INSTRUCTIONS TO FOLLOW
Rewrite the data below, replacing "Image resolution" with "Screen resolution" everywhere it appears and leaving everything else unchanged.

EXERCISE MATERIAL
━━━━━━
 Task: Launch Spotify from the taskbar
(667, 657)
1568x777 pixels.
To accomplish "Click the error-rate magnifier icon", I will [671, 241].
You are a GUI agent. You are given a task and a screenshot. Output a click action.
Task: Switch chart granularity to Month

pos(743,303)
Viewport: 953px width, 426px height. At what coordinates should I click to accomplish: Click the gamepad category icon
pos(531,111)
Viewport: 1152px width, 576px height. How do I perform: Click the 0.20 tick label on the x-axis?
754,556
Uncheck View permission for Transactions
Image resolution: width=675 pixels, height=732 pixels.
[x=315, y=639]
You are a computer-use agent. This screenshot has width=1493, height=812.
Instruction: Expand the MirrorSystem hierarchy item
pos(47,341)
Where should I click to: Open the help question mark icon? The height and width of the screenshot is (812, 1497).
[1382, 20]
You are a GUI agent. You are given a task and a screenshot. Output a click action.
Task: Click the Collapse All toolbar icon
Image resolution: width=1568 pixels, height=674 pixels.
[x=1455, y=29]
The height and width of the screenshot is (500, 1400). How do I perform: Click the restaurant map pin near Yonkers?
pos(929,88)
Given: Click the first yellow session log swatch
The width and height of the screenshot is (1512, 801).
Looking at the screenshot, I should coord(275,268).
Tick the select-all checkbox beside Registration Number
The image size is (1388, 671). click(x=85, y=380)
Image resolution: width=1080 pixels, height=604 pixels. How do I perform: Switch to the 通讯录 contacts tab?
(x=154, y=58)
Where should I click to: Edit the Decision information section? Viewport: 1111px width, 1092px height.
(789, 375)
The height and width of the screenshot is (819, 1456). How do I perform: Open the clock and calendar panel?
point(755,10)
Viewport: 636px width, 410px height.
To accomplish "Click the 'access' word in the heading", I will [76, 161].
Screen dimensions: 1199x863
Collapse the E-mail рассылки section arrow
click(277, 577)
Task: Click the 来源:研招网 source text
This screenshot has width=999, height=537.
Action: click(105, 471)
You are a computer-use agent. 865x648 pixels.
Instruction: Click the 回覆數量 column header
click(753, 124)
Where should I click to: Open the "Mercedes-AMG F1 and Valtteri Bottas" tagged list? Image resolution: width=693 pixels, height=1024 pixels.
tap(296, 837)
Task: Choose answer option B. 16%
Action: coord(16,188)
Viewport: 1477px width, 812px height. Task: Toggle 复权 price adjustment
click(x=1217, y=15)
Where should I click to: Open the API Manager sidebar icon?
━━━━━━
OUTPUT FOR THIS EXERCISE
 Task: Launch Spotify from the taskbar
(667, 657)
1568x777 pixels.
To accomplish "Click the error-rate magnifier icon", I will [671, 241].
You are a GUI agent. You are given a task and a screenshot. Output a click action.
Task: Switch chart granularity to Month

pos(743,303)
Viewport: 953px width, 426px height. At what coordinates should I click to accomplish: Click the gamepad category icon
pos(531,111)
Viewport: 1152px width, 576px height. How do I perform: Click the 0.20 tick label on the x-axis?
754,556
Uncheck View permission for Transactions
Screen resolution: width=675 pixels, height=732 pixels.
[x=315, y=639]
You are a computer-use agent. This screenshot has width=1493, height=812.
Instruction: Expand the MirrorSystem hierarchy item
pos(47,341)
Where should I click to: Open the help question mark icon? The height and width of the screenshot is (812, 1497).
[1382, 20]
You are a GUI agent. You are given a task and a screenshot. Output a click action.
Task: Click the Collapse All toolbar icon
Screen resolution: width=1568 pixels, height=674 pixels.
[x=1455, y=29]
The height and width of the screenshot is (500, 1400). How do I perform: Click the restaurant map pin near Yonkers?
pos(929,88)
Given: Click the first yellow session log swatch
The width and height of the screenshot is (1512, 801).
Looking at the screenshot, I should coord(275,268).
Tick the select-all checkbox beside Registration Number
The image size is (1388, 671). click(x=85, y=380)
Screen resolution: width=1080 pixels, height=604 pixels. How do I perform: Switch to the 通讯录 contacts tab?
(x=154, y=58)
Where should I click to: Edit the Decision information section? Viewport: 1111px width, 1092px height.
(789, 375)
The height and width of the screenshot is (819, 1456). How do I perform: Open the clock and calendar panel?
point(755,10)
Viewport: 636px width, 410px height.
To accomplish "Click the 'access' word in the heading", I will [76, 161].
Screen dimensions: 1199x863
Collapse the E-mail рассылки section arrow
click(277, 577)
Task: Click the 来源:研招网 source text
This screenshot has width=999, height=537.
Action: click(105, 471)
You are a computer-use agent. 865x648 pixels.
Instruction: Click the 回覆數量 column header
click(753, 124)
Where should I click to: Open the "Mercedes-AMG F1 and Valtteri Bottas" tagged list? Screen resolution: width=693 pixels, height=1024 pixels.
tap(296, 837)
Task: Choose answer option B. 16%
Action: coord(16,188)
Viewport: 1477px width, 812px height. Task: Toggle 复权 price adjustment
click(x=1217, y=15)
Where should I click to: Open the API Manager sidebar icon?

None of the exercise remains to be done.